>> start Source text
The Roman Catholic Church And The Russian Orthodox Church Will Fight Islam As Muslim Persecution Of Christians Intensifies

Why Pope Francis and Patriarch Kirill Made Christian History in Cuba

By Walid Shoebat

The historic talks between Patriarch Kirill of Moscow and All Russia and Pope Francis in Cuba, which were  the first meeting since Christianity split into western and eastern branches in 1054. The two discussed a number of issues, including persecution of Christians in the Middle East. (1)

Many ask whether the two will unite since the Western and Eastern Christian churches split over persistent theological disputes in 1054—and formally separated in 1438. The Eastern faction later became known as Orthodox Church — which now has 15 separate and equal congregations, Russian Orthodox being the largest.

So what do we make of this meeting? Will the two unite? There are more issues to discern than the theological differences between the two and one needs to be balanced when we examine some other issues.  As much as I disagree with Pope Francis on many issues, I also disagree with Patriarch Kirill when he says:

“I cannot get rid of the idea that the “Arabic Spring” and the emergence of Muslim radical military forces, who commit public executions, are aimed at demonizing Islam in the eyes of the world community”.

“It is not possible to imagine a more terrible ‘service’ to Islam that what they [IS militants] are providing. The images that the whole world sees on television — they destroy any positive image of Islam,” Kirill said, according to the TASS news agency.

This would sound no different than of what the Muslim apologist would say. And even when it comes to Muslim immigration into the West, Kirill stated: “Unlike the West, which is already nervous about the arrival of refugees, Moscow alone has taken in more Muslims than the whole of Europe has done by now. And nobody in the world is aware of it. And there is no hysteria, no police, no gas, no physical clashes,” the patriarch said at a meeting with Palestinian leader Mahmoud Abbas.
>> end Source text
Stated goal 1
From the article on Pope Francis and Patriarch Kirill, reproduce word for word the section that opens with the words containing "Many ask whether" and closes with "being the largest.".
Stated goal 2
Using the article on Pope Francis and Patriarch Kirill, decide whether each statement agrees with it. Answer yes or no for each, and quote the words of the article that settle it.
(a) The Western and Eastern churches formally separated in 1438.
(b) The Orthodox Church now has ten separate congregations.
(c) Kirill spoke about Moscow taking in Muslims at a meeting with Mahmoud Abbas.
Stated goal 3
In the article on Pope Francis and Patriarch Kirill, which news agency is cited for Kirill's remark about the images the whole world sees on television?
>> start Source excerpt
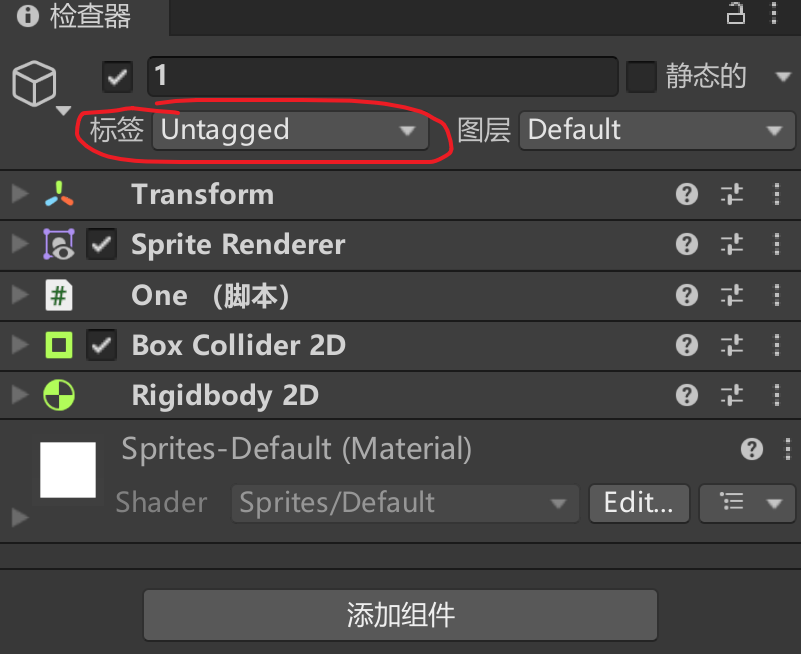Open Rigidbody 2D preset sliders icon
This screenshot has width=801, height=654.
click(x=732, y=395)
>> end Source excerpt
Written reply 1
Many ask whether the two will unite since the Western and Eastern Christian churches split over persistent theological disputes in 1054—and formally separated in 1438. The Eastern faction later became known as Orthodox Church — which now has 15 separate and equal congregations, Russian Orthodox being the largest.

Written reply 2
(a) Yes: "and formally separated in 1438."
(b) No: "which now has 15 separate and equal congregations, Russian Orthodox being the largest."
(c) Yes: "the patriarch said at a meeting with Palestinian leader Mahmoud Abbas."

Written reply 3
The TASS news agency.